Helge Scheunemann, Head of Research JLL Germany, analysiert: „Insbesondere in der Industrie hält diese Entwicklung an, kaum ein Unternehmen bleibt davon verschont. Mittlerweile sind allerdings auch die für den Büromarkt wichtigen Dienstleister vorsichtiger bei der Personalplanung geworden.“ In einzelnen Bereichen behindert nach wie vor der Fachkräftemangel eine geschäftliche Expansion, dennoch deutet die aktuelle Entwicklung darauf hin, dass in den Unternehmen an der Steigerung der Produktivität gearbeitet wird, auch um die Wettbewerbsfähigkeit im internationalen Kontext zu verbessern beziehungsweise zu erhalten.
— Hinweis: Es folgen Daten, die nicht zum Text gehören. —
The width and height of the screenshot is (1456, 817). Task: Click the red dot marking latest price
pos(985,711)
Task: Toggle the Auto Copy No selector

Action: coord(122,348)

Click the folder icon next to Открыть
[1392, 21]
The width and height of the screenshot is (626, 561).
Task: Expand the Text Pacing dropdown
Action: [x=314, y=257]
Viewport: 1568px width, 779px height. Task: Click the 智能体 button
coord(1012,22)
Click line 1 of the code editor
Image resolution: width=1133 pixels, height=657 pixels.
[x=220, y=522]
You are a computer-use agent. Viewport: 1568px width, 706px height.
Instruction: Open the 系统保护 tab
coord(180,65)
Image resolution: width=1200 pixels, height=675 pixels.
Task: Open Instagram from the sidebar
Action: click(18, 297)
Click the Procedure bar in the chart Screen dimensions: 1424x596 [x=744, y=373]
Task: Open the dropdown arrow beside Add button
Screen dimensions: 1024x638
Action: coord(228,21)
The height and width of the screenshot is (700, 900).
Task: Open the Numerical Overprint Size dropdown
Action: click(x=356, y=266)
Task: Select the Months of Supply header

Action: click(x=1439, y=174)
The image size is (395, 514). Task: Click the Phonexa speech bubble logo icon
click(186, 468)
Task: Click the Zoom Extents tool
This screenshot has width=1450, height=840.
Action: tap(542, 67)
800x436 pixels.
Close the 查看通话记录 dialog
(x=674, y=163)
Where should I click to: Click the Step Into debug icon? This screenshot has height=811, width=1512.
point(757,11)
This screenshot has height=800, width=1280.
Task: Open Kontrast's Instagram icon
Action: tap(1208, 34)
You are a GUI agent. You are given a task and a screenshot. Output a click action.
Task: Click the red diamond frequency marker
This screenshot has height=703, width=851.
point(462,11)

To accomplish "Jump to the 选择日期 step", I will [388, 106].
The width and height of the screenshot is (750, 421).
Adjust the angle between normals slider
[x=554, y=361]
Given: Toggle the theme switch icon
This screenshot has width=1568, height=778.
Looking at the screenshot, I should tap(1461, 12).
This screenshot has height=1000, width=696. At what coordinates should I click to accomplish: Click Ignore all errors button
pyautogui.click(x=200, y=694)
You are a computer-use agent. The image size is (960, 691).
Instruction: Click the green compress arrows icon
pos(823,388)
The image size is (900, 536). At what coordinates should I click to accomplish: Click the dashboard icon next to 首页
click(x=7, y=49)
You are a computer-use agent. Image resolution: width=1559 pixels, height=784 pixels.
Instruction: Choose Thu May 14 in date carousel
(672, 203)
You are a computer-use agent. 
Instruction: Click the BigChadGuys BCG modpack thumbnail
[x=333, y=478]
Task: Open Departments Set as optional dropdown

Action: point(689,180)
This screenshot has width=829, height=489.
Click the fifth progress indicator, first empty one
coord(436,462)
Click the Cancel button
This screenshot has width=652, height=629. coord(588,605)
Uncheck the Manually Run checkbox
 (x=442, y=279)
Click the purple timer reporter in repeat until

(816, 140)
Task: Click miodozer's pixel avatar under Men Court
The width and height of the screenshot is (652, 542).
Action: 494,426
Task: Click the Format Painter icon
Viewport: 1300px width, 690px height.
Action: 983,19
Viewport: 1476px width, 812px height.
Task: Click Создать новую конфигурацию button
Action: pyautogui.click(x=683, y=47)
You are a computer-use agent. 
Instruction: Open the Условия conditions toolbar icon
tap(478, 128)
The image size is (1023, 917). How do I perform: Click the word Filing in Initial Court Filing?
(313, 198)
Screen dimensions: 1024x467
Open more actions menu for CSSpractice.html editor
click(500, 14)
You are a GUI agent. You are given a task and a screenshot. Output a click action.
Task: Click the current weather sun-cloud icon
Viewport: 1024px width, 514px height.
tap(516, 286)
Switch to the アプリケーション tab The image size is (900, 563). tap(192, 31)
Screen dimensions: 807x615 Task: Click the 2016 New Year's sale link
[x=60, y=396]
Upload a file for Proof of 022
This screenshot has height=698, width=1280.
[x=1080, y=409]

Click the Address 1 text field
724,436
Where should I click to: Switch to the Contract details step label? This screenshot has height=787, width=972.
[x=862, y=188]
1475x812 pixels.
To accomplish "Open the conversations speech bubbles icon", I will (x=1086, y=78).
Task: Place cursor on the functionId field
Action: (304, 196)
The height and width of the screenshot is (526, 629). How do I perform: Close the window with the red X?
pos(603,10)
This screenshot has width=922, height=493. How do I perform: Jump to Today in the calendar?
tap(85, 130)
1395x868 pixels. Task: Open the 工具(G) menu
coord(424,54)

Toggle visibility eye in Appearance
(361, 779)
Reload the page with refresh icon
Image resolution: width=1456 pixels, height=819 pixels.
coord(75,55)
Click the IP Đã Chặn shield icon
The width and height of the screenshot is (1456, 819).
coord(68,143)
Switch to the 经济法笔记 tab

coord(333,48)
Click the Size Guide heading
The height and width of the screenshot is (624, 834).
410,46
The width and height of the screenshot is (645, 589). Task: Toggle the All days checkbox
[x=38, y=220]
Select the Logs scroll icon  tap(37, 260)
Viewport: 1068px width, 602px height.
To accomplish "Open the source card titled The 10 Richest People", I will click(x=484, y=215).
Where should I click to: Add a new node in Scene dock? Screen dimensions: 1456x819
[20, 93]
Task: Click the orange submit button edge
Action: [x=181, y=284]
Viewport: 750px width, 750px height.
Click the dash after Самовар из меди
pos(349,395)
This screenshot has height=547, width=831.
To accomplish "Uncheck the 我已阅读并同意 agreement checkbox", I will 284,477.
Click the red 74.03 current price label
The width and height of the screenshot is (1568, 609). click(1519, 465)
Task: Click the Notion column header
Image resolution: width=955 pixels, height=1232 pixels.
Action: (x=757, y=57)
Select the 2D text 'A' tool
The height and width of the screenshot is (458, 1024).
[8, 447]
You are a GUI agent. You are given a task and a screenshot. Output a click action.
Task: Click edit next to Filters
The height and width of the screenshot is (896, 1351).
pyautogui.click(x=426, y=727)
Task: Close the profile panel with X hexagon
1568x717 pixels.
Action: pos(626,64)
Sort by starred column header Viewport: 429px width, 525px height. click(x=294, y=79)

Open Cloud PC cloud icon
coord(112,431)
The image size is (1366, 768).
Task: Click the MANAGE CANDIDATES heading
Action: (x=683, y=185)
Bei verarbeitendem Gewerbe, Handel, Dienstleistern und Bau hellt sich die Stimmung auf
Verbessert hat sich zum Ende des ersten Quartals derweil der ifo-Geschäftsklimaindex. Insbesondere im verarbeitenden Gewerbe ist der Index deutlich gestiegen und gerade bei den Erwartungen sind die skeptischen Stimmen merklich weniger geworden. Ähnliche Stimmungsaufheller sind auch im Handel, bei den Dienstleistern und im Baugewerbe zu erkennen. „Bei Letzteren bleibt allerdings der Auftragsmangel nach wie vor die größte Herausforderung. Das könnte sich ändern, sobald das von der designierten Regierung verabschiedete Infrastrukturprogramm in die Umsetzung gelangt. Dann könnte aus dem Mangel ein Auftragsstau werden“, sagt Scheunemann.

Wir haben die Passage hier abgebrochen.